When she’s not touring, playing open mics and festivals, making web series, or recording an album, Maria Bamford finds things to keep her busy—in the past couple years, she’s appeared on Louie, Kroll Show, and Arrested Development, and she does voiceover acting for cartoons like Adventure Time and Bravest Warriors. Beyond her busy schedule, though, what’s impressive about Bamford is how in her standup she addresses dark or personal matters like suicide and mental illness stigma while never sacrificing her effervescent stage presence. Her 2012 direct-to-download the special special special!, which had her performing a set in her living room for her parents with breaks to serve cookies, administer eyedrops to her pug, and let her dad use the bathroom, is now available streaming on Netflix. I recently got to talk to Bamford about her special, her experiences with acting and voiceover work, and some of her favorite fellow comedians.
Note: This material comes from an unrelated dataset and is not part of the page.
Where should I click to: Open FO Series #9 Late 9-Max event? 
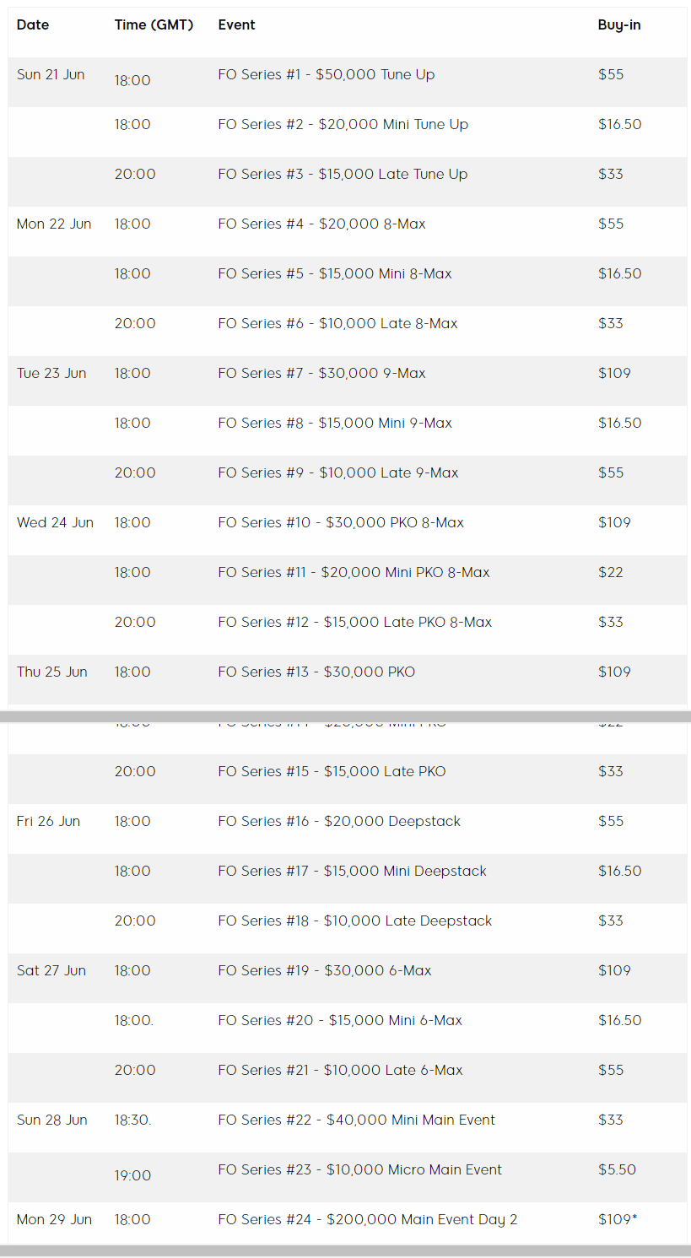tap(337, 473)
I was just watching some of the special special special! again and I really love it. Were your parents hesitant at all to participate in that?
No. They’re on board with anything. I did pay them though—I don’t know if that’s part of it. They both got 600 dollars.
Yeah. It was a non-union gig as well. It was in my apartment. They’re not getting any residual payments out of it. I don’t know the buy-outs.
Did you run any of the material about your parents past them before doing it on the show?
No. They’ve seen me a bajillion times. You have to ask them. Whenever they see me, they’re just like, “Oh, great!” [Laughs] And my dad can’t hear very well sometimes, so he may have had his hearing aid out. [Laughs] I don’t know. You have to ask them. They always seem, to my face, to be very supportive. I don’t know if they have Twitter feeds that say just the opposite. That could be possible.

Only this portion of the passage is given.